The Comparative National Associations Project assembles and organizes data from directories of national associations in Britain, Ireland, Canada, and Australia. The goal of this project is to make information on a broad range of national associations over time more readily accessible to scholars through the creation of a series of comparable over-time databases on the broad range of national non-profit civic associations in these countries that can facilitate comparative research by a wide range of social science scholars. This project was funded by the National Science Foundation from 2009-2012, but data continue to be added to the website. In 2016 an additional year of Australian associational data were posted. Planned future coding will enhance comparability and usability of data by increasing temporal coverage.

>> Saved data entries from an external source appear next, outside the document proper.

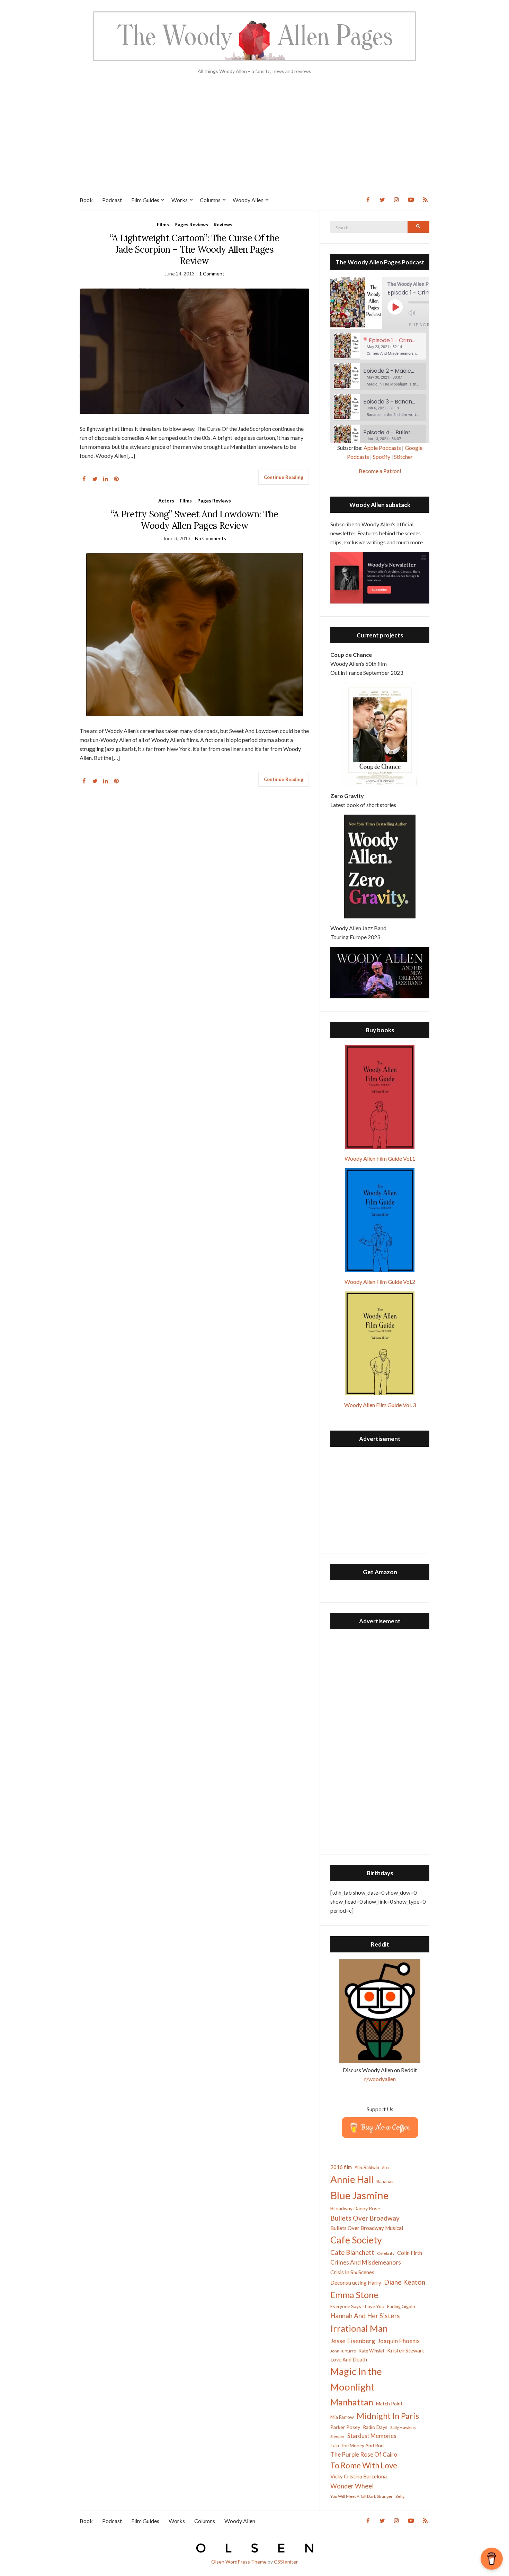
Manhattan (351, 2402)
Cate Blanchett (352, 2252)
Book (86, 200)
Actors (166, 501)
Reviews (223, 224)
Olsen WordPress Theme (239, 2562)
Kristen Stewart (405, 2350)
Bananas (384, 2181)
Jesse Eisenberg (352, 2340)
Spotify (381, 456)
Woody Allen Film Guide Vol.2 (380, 1281)
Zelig (399, 2496)
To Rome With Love (363, 2465)
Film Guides (145, 200)
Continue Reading (283, 477)
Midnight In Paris (388, 2416)
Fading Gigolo (401, 2306)
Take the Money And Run (357, 2445)
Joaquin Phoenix (399, 2341)
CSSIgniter (286, 2562)
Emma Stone (354, 2294)
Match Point (389, 2403)
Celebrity (385, 2253)
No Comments (210, 538)
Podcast (112, 200)
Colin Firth (409, 2252)
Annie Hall (352, 2179)
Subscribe (423, 325)
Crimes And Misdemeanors (365, 2262)
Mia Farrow (342, 2417)
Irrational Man (359, 2328)
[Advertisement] (254, 137)
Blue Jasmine (359, 2195)
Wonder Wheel (352, 2486)
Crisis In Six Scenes (352, 2272)
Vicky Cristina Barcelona (358, 2476)
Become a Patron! (380, 471)
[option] (380, 346)
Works (179, 200)
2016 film (341, 2167)
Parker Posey (345, 2427)
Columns (210, 200)
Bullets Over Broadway (365, 2218)
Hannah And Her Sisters (365, 2316)
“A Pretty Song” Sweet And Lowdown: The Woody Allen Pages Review (194, 519)
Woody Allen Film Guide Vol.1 (380, 1158)
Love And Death (348, 2359)
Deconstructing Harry (355, 2282)
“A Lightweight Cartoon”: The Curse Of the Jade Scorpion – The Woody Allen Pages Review (194, 249)
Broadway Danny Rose (355, 2208)
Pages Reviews (191, 224)
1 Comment (211, 273)
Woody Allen (248, 200)
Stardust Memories (371, 2435)
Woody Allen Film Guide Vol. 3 (380, 1405)
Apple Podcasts (382, 447)
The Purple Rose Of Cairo (363, 2454)
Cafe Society (356, 2240)
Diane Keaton (404, 2282)
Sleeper (337, 2436)
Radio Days (375, 2427)
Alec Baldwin (367, 2167)
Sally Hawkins (403, 2427)
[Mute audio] (417, 313)
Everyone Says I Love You (357, 2306)
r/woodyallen (380, 2079)
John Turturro (343, 2350)
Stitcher (403, 456)
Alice (386, 2167)
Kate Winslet (371, 2350)
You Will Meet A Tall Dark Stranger (361, 2496)
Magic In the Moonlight (356, 2379)
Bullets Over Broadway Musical (366, 2228)
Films (163, 224)
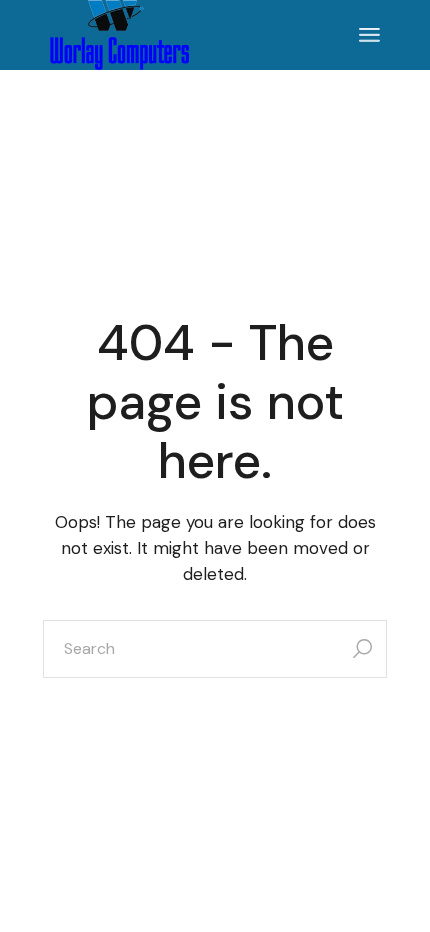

The first publication from these data introduces the collection effort and describes the scope and composition of national associational populations in Australia, Canada, the UK and USA. Special attention is paid to the the subset of associations attending to issues of social inequality. I find no evidence of heightened associational activity in the United States, but that the nonmembership form is particularly prominent there. Associations attending to inequality issues in the United Kingdom are structured in a decidedly more centralized way than these other nations, likely as a result of the more unitary nature of government in that country.
Bert Fraussen and Darren Halpin, political scientists at The Australian National University, used Australian CNAP data to generate a sampling frame for further data study in “Assessing the Composition and Diversity of the Australian Interest Group System.” This work was published in the Australian Journal of Public Administration in 2016.